▶ Work required
Find each line in the records below that contains the string "Task", matching case exactly, and copy those lines.

▶ Given data
+ + + + + + +
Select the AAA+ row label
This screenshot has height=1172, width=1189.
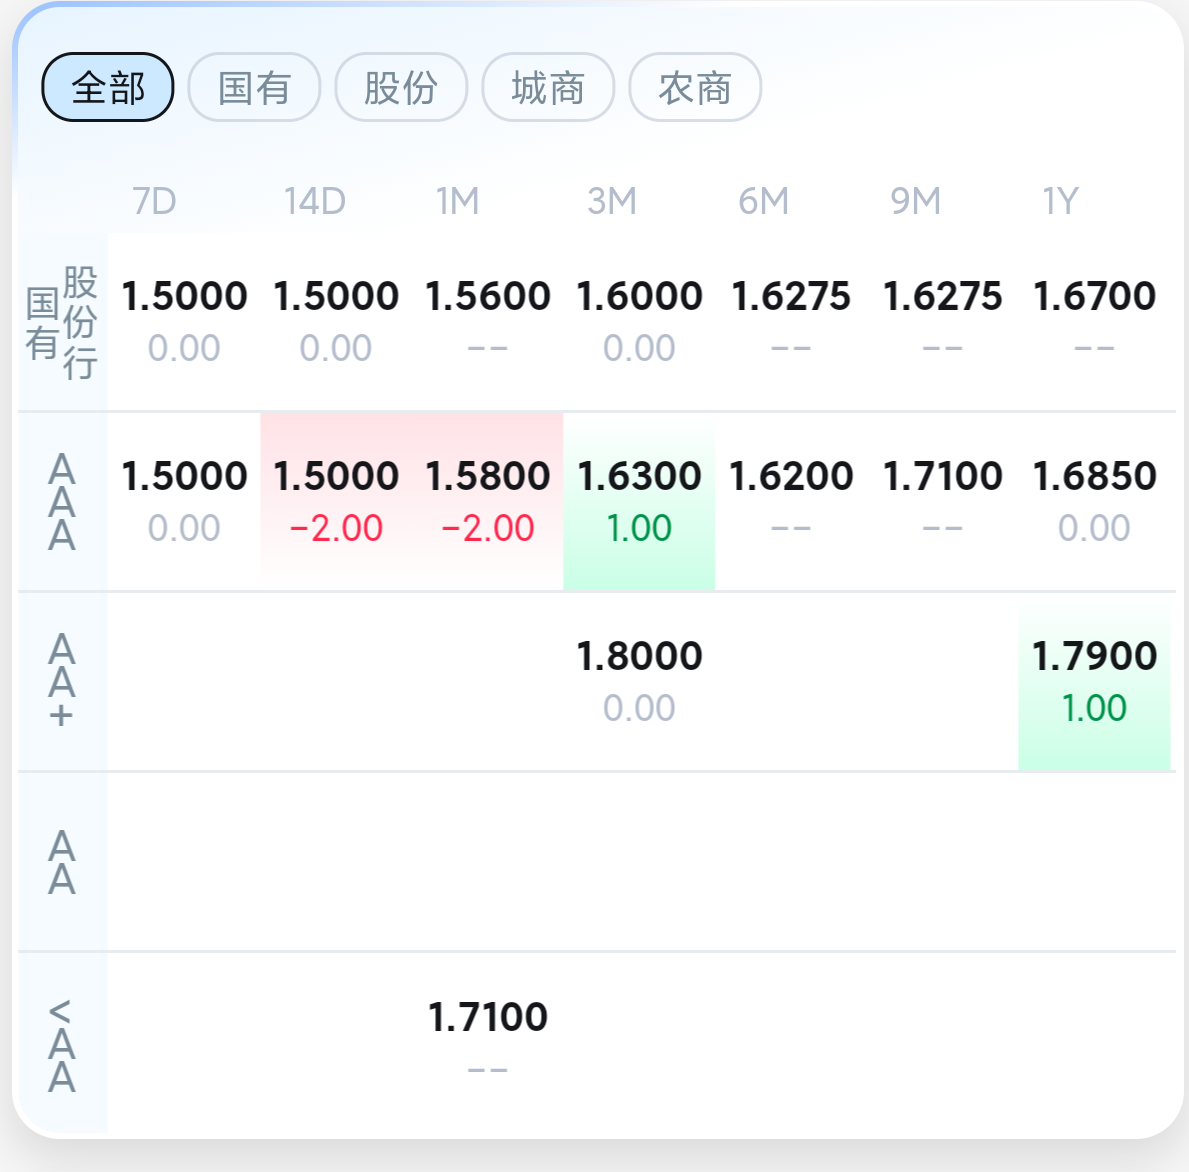click(x=62, y=682)
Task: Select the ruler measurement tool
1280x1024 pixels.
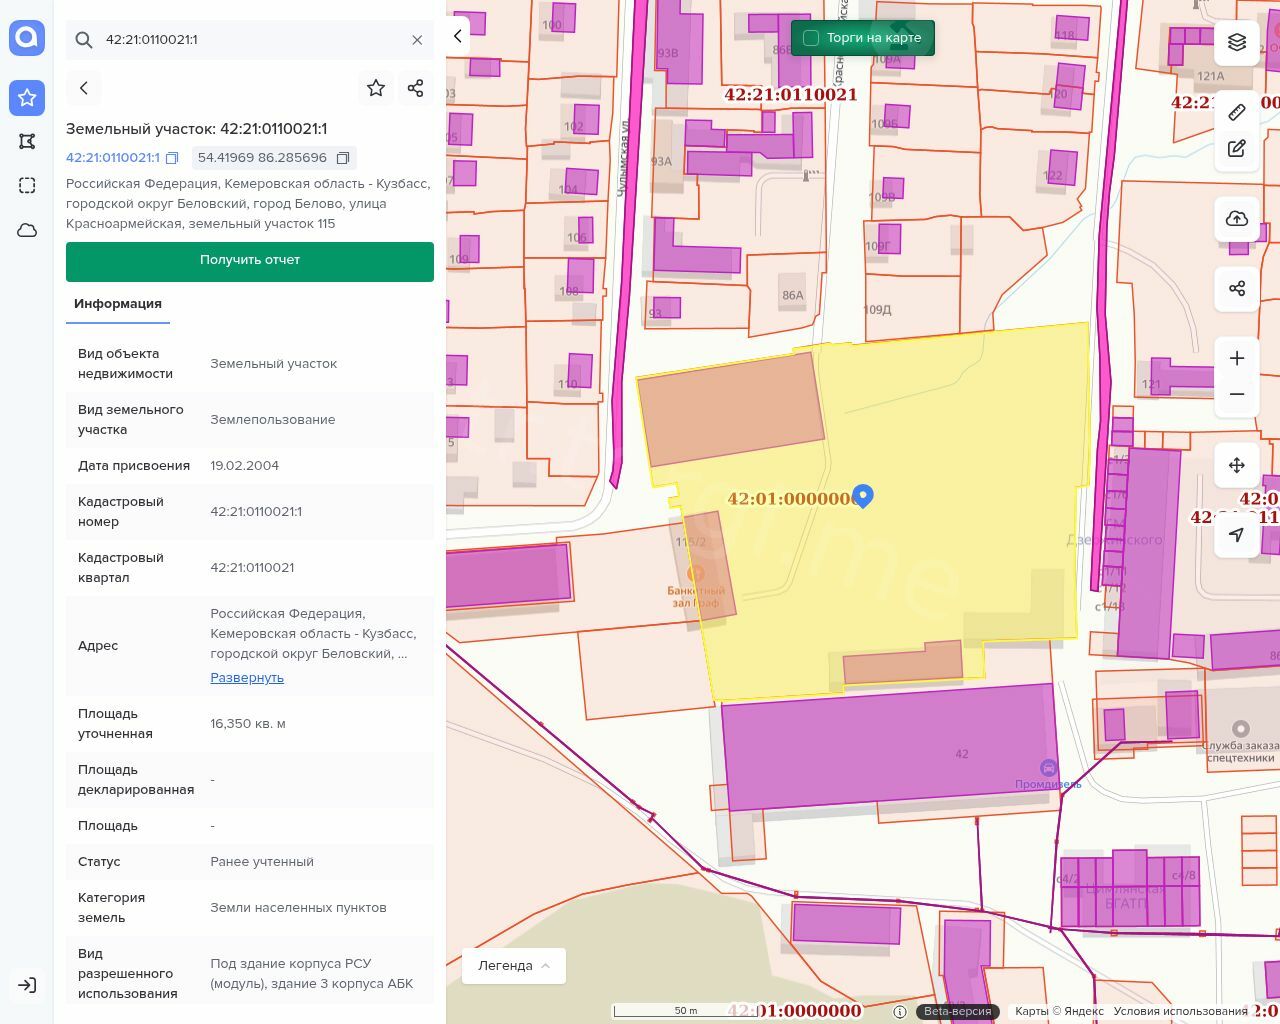Action: click(1237, 112)
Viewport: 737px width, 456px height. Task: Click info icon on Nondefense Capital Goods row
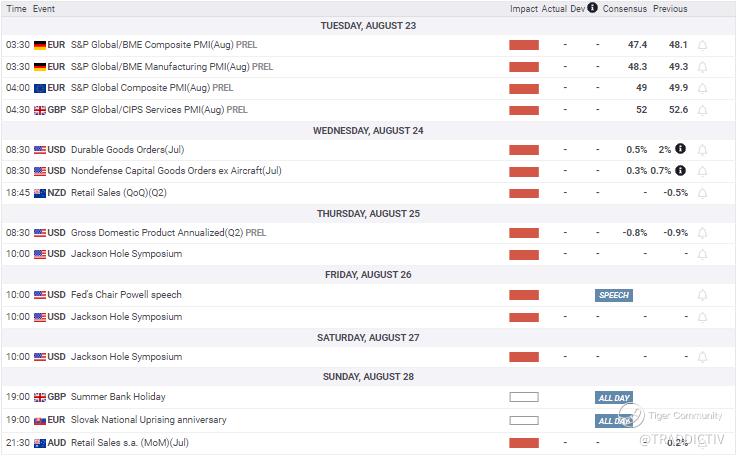[x=680, y=171]
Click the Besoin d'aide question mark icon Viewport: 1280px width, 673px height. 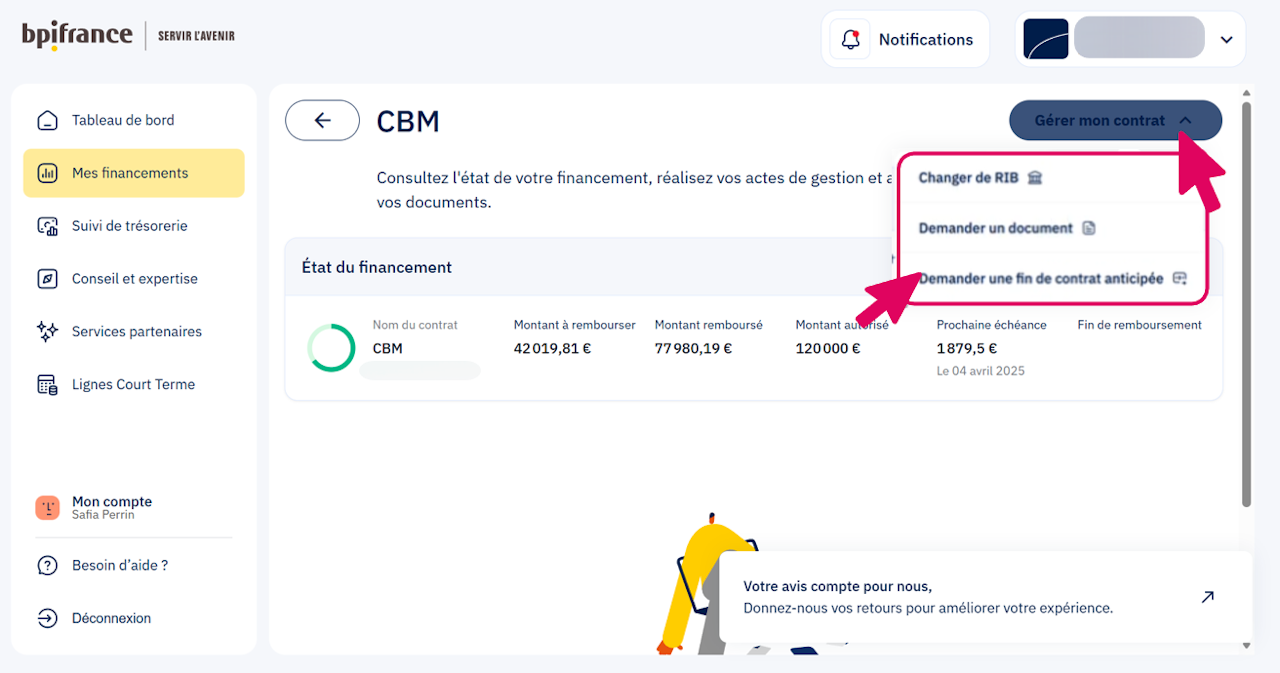coord(47,566)
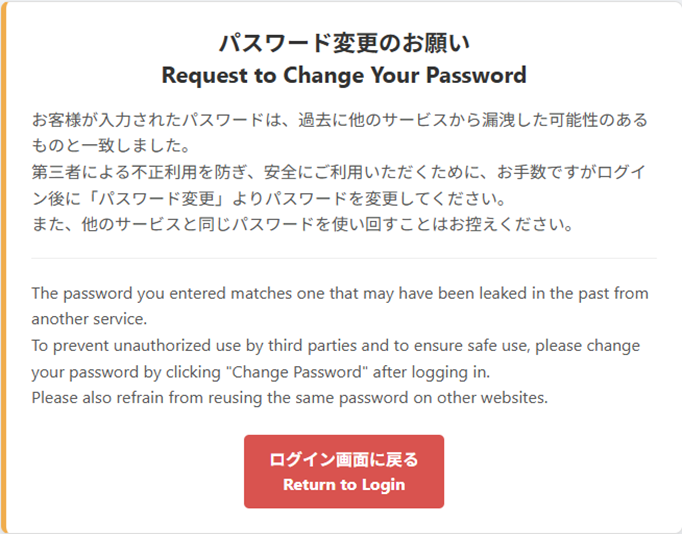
+ + + + + + +
▶ Final result
Task: Select the ruler measurement tool
Viewport: 737px width, 456px height. Task: Click info icon on Nondefense Capital Goods row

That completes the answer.